Advanced Calculus I
“The point of calculus is to understand how and when we can approximate non-linear transformations with linear ones.”
Text: Calculus: Several Variables by Robert Adams
Prof: Dr Julia Gordon
Dr Gordon is a really kind and gentle prof. Her classes focused on explaining the intuitive motivations for various theorems or algorithms. The classes did seem to get bogged down with administrative concerns. Since this was the first time she taught the course, she made a lot small errors, but not more than your average prof. However, she did get rather thrown-off by her errors and this, along with administrative concerns, probably slowed the class to the extent that we had to rush a bit towards the end of term. While her midterms were similar in difficulty to practice midterms, her homework was a great deal easier then what we have come to expect in honours. She generally explained the intuition behind theorems, but omitted proofs because she felt that the definitions we were using were not efficient/well-suited for proving those theorems. She is very helpful during office hours, but I don’t think she approves of too much hand-holding in an honours class, even though she will help you a lot if you ask for it. I also get the sense that her life is very busy!

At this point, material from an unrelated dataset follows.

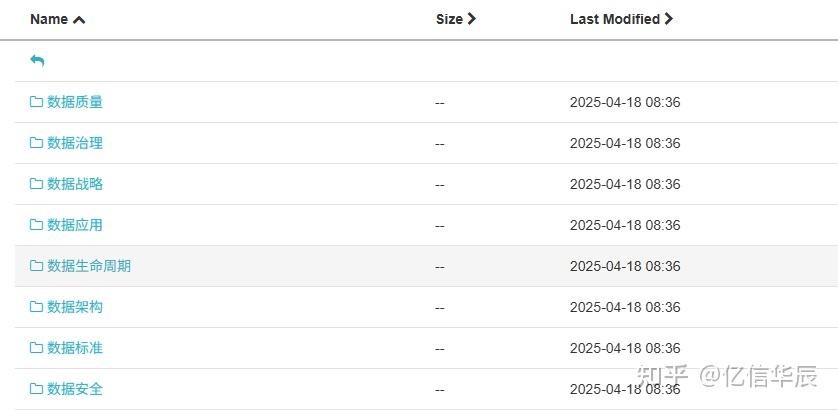Click the folder icon beside 数据质量
The width and height of the screenshot is (838, 410).
36,102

“Please don’t cheat. In Russia, they never took it very seriously, but for some reason they take it very seriously here.”
“I sense some unrest in the class…”
“I haven’t taught you improper integrals, but you can extrapolate from you understanding of proper integrals.”
“Does everyone believe that this is an honest approximation to the function? Good”
“WAIT!! WAIT!! Before you pack up, let me deliver the punchline!”
“At some point in your mathematical career, you will have to solve a 100 difficult integrals. Here they are.”
“The Fundamental Theorem of Calculus is : ‘Never differentiate in public’. I am now going to ignore that rule.”
I have found this course the easiest honours Math course I have taken at UBC. However, people who are new to honours Math were slightly overwhelmed by a combination of n-dimensional space, epsilon-delta and the scarcity of example-based learning, all of which were prevalent in first year honours calculus. The workload was very manageable, with Webwork and a short written assignment due in two weeks. Scaling was generous, because people did poorly on the midterms. This was partly because of the people that were new to honours Math but also because the homework did not challenge us to demonstrate deep understanding of all the necessary concepts, which comes in handy on honours Math midterms, where conceptual understanding often trumps computation.
N-dimensional intervals/balls (topology), limits (epsilon-delta), differentiability and continuity
Partial derivative of N-dimensional curve
N-dimensional derivative (Gradient and Jacobian Matrix)
Integration over N-dimensional space
N-dimensional optimization (Lagrange)
Implicit Function Theorem: Found explanation in book confusing. Found it easier to think in terms of Jacobian Matrix.
Lagrange: Computationally difficult, have to solve non-linear system of equations.
Topology: Found it difficult to do proofs under time pressure.
Change of variables using Jacobian: Make sure not to get confused between image and source.
Geometry: Have fun visualizing N-dimensional intersections of various curves 🙂
Good class. It was nice to understand calculus from a linear transformation perspective. Felt that my understanding of key theorems of the class is still sketchy though, and that the end of the class was rushed.